The response is always of surprise and disbelief when I tell a client that our firm has no plans for becoming a large design firm with several branches. But as I watch their eyes glaze over I have to empathize with their response. We’re all well aware that in almost every business industry the recipe for a successful year often leans towards increased revenue and more employees.
But for those of you that are on the fence about whether your business should stay small, or whether it should take that giant leap forward towards global dominance, a bigger storefront, and possibly being deeper in debt, here are some my design firm’s decisions to stay small may offer some insight.
Learn some benefits and advantages of a small business:
Quick response time
For one thing, our clients have told us that they appreciate the responsiveness of a small design firm. Our business is able to operate with just one level of leadership. This single degree of separation means that communication between us and our client is efficient and non repetitive. Being able to deal with principal persons involved tends to greatly reduce wasted energy for all those involved.

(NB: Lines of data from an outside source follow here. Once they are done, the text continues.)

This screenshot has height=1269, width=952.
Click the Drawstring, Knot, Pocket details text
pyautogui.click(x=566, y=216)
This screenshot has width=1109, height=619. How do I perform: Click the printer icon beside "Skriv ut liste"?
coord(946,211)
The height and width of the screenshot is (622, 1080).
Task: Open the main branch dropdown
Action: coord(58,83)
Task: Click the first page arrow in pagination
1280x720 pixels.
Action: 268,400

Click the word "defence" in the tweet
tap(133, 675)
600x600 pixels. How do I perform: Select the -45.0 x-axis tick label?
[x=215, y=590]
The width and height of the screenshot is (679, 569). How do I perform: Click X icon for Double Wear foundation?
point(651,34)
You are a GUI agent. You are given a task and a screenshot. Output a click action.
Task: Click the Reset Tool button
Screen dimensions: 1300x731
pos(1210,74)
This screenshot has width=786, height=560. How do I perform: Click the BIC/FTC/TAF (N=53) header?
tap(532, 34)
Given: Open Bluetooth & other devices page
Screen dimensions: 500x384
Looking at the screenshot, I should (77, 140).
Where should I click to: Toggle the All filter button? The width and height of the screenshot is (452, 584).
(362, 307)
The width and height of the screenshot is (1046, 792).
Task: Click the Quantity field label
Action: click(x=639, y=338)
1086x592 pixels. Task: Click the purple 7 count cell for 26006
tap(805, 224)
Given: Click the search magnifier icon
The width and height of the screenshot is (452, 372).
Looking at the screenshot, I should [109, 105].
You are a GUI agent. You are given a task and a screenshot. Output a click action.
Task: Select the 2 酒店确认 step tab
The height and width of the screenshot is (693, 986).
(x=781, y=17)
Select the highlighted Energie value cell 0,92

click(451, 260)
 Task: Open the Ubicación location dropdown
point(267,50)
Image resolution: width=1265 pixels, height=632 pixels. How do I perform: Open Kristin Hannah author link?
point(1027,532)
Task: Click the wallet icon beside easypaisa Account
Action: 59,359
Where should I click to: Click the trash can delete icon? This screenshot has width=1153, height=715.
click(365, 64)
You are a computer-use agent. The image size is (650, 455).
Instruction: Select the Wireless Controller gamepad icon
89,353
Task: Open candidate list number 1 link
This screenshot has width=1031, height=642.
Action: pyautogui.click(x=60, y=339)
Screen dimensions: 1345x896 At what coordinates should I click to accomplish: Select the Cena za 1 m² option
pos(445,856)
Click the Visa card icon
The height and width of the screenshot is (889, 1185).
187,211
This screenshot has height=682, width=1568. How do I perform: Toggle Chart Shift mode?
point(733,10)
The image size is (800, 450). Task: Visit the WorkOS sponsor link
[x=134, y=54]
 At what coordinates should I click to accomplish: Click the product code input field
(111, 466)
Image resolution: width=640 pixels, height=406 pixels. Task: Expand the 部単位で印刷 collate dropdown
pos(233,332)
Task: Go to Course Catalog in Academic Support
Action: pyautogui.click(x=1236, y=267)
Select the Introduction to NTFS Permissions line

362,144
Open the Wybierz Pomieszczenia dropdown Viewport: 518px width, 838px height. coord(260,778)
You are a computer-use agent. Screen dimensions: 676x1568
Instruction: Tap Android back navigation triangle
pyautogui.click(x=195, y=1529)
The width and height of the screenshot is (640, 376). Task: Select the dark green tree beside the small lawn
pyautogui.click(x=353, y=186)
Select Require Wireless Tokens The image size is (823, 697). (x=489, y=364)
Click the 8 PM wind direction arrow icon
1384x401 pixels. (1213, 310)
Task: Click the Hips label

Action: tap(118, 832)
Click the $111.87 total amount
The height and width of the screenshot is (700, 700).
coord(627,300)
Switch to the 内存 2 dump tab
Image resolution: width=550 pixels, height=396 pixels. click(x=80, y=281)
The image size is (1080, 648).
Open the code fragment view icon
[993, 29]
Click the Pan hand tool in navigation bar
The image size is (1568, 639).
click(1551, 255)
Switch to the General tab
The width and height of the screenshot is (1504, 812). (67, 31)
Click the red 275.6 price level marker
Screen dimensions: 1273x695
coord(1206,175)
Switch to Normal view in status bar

The smaller project goes to the new guy
Clients often have said that there are times that when dealing with a larger design firm, also means having to let a junior designer handle your project if the firm feels the project isn’t worth the time of the more experienced designers. This situation often leads to problems as varying as the sizing of images, to the wrong information passed, and possibly bad layouts. Theses are unnecessary obstacles to a successful project and will wreak havoc on brand confidence. In smaller businesses, people follow through and don’t pass off the work to more junior employees because there aren’t any.
Having more control
Being small also allows me to be more involved with my firm’s business, from the press releases, to how we should handle a specific project, to being able to write articles such as this one. Working in a smaller business also means that the client doesn’t have to fight with so many layers of approval for tasks large and small. Late night revisions are easier to bear.
Our firm believes in being proactive, which is to say that we strive to foresee problems before they arise in a project. If an unforeseen problem is able to slip by us, being smaller allows us to react quickly. More time is also available for research and meeting with the clients. This ability to be constantly available is a greatly appreciated asset that our firm is able to offer all of our clients because we are smaller.
Smaller is not poorer
Being smaller does isn’t the equivalent of being poorer. Because we are able to react quickly to problems, have more time for research, are capable of meetings with clients often, and are willing to work through several revisions, we are also able to more easily show what we’re worth. This often equates to being paid well and just as important, if not more, means being paid on time.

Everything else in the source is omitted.